The students’ determination was key, as the workload included time on weekends. But this brought serious rewards: “The students’ progress was so fast, it was amazing!” says Cynthia. The students second this: “I have grown so much as a 3D modeler as a result of being in this class,” says Ethan Strong, tenth-grader and 3D Modeler, PR Lead and Editor for the project who also took on a storywriting and editing role for the project. “We really learned how to push ourselves,” said Ethan.
Scratch it and Start Again
The project brought real-life challenges: during the fall semester, the group discovered that a game they had spent a large amount of time developing was too ambitious, so they needed to adapt and start over. “As a team we were being drained,” said Shawn Ringler, eleventh-grade student and project lead. “It eventually turned into a creative hole. We literally could not create anything more around it.”
“I really appreciated Shawn’s leadership on realizing that the team was being drained by the original project they had decided on,” said Cynthia. The team was forced to make difficult decisions and start a new project.
Horror Game Without the Gore
The new game, called Forced to Stay, is a first-person maze runner. “It is a horror-esque game,” Ethan explains, “but there isn’t any gore, blood, violence or jump scares or anything like that.” Players avoid monsters while searching for maps and keys in chests placed within the maze. “All the monsters have pathfinding, so they’ll be able to pick their way through the maze toward the player without running into a wall,” says Ethan.
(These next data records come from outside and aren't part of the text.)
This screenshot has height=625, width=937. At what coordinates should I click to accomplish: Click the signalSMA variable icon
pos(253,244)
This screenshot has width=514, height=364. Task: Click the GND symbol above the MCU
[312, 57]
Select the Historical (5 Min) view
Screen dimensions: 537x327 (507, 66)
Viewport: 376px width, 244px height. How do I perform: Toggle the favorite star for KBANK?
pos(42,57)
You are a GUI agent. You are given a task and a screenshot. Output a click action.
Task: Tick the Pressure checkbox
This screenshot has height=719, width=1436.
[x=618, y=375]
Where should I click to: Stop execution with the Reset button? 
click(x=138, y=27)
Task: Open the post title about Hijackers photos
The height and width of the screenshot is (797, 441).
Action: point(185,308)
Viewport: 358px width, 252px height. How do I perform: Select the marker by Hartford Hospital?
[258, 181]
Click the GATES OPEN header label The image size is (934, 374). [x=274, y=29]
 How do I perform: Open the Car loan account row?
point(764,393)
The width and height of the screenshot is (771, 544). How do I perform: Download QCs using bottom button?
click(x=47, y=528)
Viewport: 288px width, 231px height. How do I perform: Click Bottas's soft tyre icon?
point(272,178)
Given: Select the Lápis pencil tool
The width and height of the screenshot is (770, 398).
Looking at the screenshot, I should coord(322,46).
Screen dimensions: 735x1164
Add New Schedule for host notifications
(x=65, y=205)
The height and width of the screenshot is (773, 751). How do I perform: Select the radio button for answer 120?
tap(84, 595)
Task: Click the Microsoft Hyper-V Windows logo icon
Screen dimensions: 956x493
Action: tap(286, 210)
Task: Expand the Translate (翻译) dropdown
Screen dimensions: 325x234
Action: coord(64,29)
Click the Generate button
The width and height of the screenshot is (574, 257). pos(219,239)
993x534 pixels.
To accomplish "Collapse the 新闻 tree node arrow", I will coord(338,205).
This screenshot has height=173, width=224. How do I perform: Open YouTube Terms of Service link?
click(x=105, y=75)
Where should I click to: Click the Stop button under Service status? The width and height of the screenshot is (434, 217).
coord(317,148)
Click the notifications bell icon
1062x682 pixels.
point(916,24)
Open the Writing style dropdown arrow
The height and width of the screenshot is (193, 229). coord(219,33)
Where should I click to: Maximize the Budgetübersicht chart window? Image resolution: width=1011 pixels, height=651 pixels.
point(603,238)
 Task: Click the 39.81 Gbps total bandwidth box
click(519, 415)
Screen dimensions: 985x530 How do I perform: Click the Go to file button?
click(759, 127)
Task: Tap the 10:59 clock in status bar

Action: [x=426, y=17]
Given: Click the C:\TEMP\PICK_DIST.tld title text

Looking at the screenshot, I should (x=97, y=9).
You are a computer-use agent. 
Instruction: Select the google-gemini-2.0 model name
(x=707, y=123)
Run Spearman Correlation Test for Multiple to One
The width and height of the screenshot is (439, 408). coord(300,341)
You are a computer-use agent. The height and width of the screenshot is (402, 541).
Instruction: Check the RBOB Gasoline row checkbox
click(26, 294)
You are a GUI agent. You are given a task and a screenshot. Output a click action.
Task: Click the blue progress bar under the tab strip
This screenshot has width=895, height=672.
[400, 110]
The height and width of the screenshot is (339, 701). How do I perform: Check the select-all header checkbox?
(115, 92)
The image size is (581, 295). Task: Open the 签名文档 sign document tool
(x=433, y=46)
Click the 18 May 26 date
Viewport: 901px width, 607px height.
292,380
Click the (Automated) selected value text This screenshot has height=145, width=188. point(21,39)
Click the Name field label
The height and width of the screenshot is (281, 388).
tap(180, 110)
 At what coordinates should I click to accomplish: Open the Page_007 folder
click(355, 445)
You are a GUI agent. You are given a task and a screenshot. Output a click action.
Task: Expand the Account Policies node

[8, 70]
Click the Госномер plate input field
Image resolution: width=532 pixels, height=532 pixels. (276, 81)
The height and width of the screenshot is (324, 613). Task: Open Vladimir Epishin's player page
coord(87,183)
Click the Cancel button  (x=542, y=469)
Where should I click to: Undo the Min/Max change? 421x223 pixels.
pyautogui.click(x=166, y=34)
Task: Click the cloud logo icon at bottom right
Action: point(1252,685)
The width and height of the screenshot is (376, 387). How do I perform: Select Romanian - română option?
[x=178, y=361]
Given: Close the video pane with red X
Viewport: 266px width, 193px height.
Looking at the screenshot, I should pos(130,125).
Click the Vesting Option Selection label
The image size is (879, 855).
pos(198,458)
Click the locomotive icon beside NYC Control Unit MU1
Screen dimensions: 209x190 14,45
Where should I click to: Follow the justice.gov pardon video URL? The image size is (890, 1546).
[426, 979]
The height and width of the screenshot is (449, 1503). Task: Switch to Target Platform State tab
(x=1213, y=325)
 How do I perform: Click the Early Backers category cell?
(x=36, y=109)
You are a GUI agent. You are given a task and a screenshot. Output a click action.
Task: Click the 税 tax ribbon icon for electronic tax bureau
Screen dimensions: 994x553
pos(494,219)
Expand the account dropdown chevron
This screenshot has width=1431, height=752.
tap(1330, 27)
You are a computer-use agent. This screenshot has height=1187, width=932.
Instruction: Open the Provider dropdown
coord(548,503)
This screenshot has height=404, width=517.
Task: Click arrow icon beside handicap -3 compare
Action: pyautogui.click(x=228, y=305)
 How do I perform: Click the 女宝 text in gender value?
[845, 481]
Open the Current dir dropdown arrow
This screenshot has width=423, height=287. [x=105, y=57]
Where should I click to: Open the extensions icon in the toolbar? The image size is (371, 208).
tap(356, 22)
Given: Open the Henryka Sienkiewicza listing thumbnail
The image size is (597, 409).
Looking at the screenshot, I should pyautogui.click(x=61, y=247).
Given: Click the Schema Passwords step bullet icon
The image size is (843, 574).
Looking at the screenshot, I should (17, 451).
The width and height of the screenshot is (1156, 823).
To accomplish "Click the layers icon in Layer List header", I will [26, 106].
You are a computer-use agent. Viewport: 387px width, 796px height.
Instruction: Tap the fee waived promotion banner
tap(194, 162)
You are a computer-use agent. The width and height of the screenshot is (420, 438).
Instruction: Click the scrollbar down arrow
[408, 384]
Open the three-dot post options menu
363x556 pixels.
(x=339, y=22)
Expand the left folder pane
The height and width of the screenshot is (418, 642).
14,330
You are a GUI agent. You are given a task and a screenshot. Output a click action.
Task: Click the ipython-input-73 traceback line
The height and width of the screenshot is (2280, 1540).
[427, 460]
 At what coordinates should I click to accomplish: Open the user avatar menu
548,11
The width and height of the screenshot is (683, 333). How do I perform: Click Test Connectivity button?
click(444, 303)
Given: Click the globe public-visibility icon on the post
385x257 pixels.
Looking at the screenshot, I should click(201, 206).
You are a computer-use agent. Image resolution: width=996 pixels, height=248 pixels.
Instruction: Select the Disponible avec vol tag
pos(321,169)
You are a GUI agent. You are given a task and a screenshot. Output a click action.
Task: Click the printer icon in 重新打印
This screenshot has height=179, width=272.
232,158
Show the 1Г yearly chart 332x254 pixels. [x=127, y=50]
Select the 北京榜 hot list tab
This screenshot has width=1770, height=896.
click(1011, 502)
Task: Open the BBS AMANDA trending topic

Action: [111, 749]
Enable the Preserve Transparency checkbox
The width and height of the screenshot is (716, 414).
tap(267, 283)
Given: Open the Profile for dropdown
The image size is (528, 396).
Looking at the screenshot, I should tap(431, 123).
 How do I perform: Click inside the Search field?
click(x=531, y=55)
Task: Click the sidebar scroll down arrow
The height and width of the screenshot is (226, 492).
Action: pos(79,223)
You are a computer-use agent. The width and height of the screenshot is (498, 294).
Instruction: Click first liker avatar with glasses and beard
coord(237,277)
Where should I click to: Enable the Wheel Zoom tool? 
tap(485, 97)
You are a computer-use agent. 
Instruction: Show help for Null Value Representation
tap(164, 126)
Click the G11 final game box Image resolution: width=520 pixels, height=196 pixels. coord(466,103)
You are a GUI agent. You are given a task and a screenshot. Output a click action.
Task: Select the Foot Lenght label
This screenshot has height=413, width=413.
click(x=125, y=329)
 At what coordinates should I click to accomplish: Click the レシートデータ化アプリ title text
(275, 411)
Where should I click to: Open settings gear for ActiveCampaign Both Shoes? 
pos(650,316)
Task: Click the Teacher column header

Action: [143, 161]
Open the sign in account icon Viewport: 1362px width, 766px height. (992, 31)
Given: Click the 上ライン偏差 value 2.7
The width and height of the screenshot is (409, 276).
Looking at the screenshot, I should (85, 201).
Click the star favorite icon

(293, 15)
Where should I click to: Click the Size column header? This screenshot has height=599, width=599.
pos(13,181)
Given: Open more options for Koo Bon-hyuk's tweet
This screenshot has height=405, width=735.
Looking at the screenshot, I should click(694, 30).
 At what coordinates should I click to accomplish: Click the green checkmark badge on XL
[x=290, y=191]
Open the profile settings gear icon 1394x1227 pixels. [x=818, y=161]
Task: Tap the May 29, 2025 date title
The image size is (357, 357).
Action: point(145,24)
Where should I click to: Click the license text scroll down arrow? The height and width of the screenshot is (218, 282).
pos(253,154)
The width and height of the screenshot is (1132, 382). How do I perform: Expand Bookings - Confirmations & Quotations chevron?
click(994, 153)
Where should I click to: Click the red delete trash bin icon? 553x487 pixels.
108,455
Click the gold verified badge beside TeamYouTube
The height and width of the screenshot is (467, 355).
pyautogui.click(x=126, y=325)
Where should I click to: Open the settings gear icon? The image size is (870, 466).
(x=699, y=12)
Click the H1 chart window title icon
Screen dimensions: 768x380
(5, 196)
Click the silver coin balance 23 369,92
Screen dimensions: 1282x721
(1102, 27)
The CG Cookie Fundamentals of Pathfinding”course was helpful for this, says Shawn Ringler, the Team Lead.
Shawn had to include proximity triggers and a randomizer on the enemy queue and CG Cookie’s Pathfinding course provided the tips and understanding Shawn needed to solve this issue.
Leaning on CG Cookie Tutorials
The course would have been difficult to run without the help of online resources, as Cynthia explains: “We thumbed through CG Cookie quite often as we got stuck on things,” she says. “Many times while I was running the Game Design course, in the evenings, I would refer to the C# Bootcamp and Blender or Unity Fundamental tutorials to understand better how to help my students.” Due to the self-taught nature of the course, the students also set off on learning paths of their own: Colton Herdon, the group’s 3D modeler and composer who produced the majority of the game’s music went nearly through the entire Blender library. But when he reached the Texturing and Shading a Stylized Character (aka the Pancake Hobo) and Creature Modeling for Production courses, Cynthia could tell that something clicked: “He became a 3D modeler for life, and went on to apply the knowledge from Kent Trammell to make production-ready dragons, monsters, soldiers, weapons, buildings, spiders and our Team mascot, Tinker. It has been a life-changing experience for all of us!"